[Opening Exercise materials section]
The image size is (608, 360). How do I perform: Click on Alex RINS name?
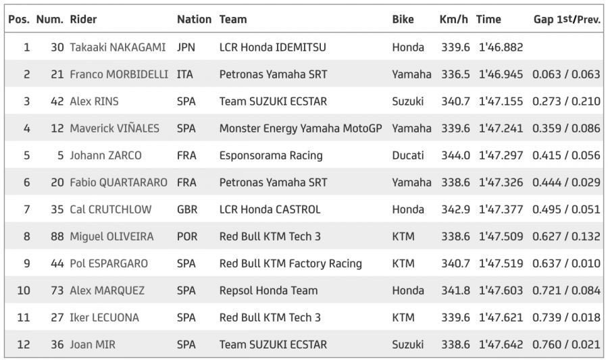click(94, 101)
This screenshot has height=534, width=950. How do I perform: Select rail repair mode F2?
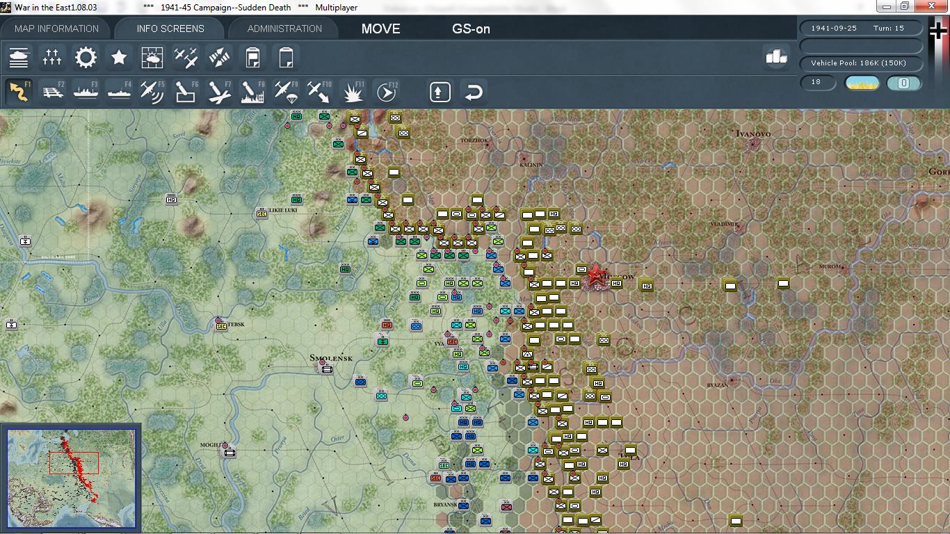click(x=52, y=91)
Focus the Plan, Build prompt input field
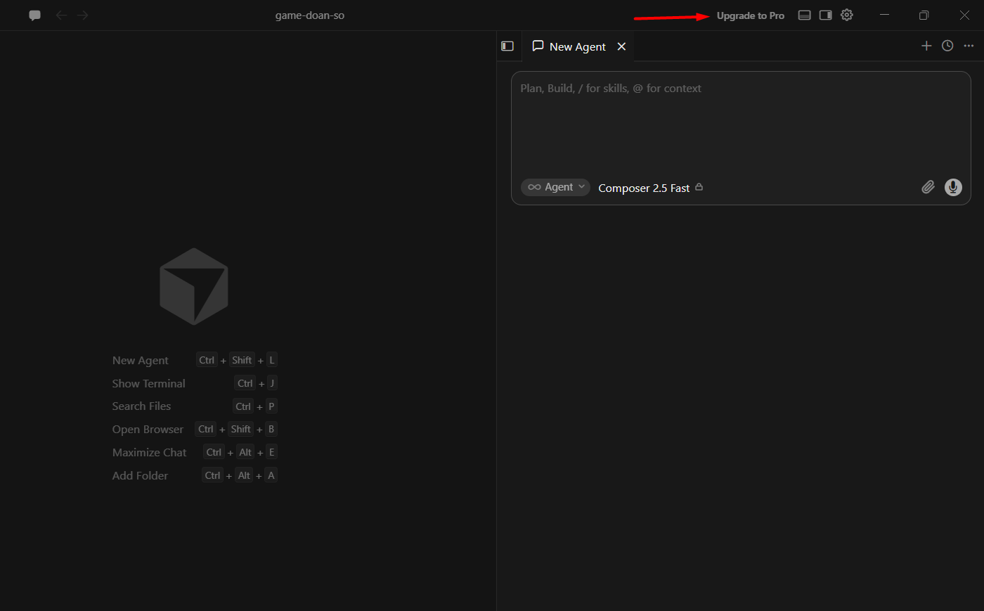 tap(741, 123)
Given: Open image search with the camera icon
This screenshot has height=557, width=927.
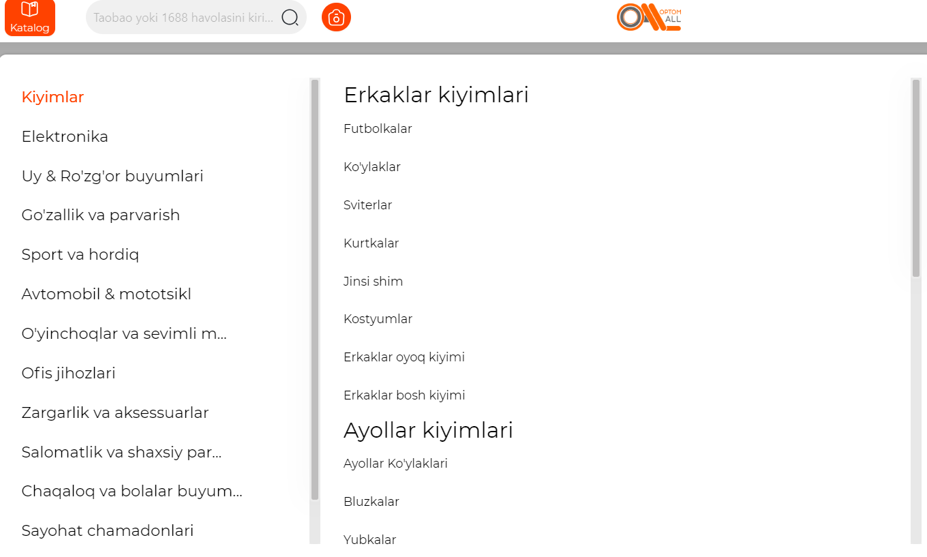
[Closing Exercise materials section]
Your instructions: Leaving every picture out, output the data exactly as it stands.

Expected output:
The image size is (608, 360). How do I perform: Click on Alex RINS name?
click(94, 101)
This screenshot has height=534, width=950. How do I perform: Select rail repair mode F2?
click(x=52, y=91)
Focus the Plan, Build prompt input field
 tap(741, 123)
Given: Open image search with the camera icon
This screenshot has height=557, width=927.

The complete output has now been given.